:: Required task ::
Transcribe the entries below verbatim, from the very first line through the line containing "click(x=38, y=112)", including that line, and stop there.

:: Dataset records ::
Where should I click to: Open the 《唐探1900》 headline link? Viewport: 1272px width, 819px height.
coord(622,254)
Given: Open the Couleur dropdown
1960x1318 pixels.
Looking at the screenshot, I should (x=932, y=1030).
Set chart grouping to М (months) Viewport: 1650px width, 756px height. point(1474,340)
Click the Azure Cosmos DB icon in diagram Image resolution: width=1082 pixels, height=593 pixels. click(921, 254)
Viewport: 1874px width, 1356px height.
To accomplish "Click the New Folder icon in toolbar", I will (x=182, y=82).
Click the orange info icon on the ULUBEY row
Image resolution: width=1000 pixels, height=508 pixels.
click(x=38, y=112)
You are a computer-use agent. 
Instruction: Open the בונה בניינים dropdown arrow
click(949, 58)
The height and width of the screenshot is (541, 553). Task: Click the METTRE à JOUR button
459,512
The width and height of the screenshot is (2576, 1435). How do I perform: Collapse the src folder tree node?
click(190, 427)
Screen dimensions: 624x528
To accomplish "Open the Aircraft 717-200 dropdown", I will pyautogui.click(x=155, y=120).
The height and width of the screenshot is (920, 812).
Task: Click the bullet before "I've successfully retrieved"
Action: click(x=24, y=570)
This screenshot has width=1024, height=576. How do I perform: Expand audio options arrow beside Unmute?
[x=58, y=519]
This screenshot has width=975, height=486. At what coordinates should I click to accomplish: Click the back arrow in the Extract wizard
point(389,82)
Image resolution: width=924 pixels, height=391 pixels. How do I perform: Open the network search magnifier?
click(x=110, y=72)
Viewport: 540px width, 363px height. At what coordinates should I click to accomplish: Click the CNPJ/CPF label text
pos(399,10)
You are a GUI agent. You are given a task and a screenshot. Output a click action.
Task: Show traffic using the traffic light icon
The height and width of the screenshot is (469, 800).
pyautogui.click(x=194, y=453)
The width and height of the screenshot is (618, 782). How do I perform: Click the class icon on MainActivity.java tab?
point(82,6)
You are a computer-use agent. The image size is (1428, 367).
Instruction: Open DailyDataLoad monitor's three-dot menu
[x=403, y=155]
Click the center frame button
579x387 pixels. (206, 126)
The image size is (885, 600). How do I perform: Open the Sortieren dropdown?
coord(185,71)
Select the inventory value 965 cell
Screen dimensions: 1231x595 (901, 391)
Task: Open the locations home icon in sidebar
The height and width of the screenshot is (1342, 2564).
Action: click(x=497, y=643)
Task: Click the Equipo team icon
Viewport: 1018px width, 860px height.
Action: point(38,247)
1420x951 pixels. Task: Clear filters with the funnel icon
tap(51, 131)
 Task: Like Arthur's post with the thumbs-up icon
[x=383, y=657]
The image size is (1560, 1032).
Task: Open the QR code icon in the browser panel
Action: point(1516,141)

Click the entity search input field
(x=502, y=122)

:: Completed exercise ::
Where should I click to: Open the 《唐探1900》 headline link? Viewport: 1272px width, 819px height.
coord(622,254)
Given: Open the Couleur dropdown
1960x1318 pixels.
Looking at the screenshot, I should (x=932, y=1030).
Set chart grouping to М (months) Viewport: 1650px width, 756px height. point(1474,340)
Click the Azure Cosmos DB icon in diagram Image resolution: width=1082 pixels, height=593 pixels. click(921, 254)
Viewport: 1874px width, 1356px height.
To accomplish "Click the New Folder icon in toolbar", I will (x=182, y=82).
Click the orange info icon on the ULUBEY row
Image resolution: width=1000 pixels, height=508 pixels.
click(x=38, y=112)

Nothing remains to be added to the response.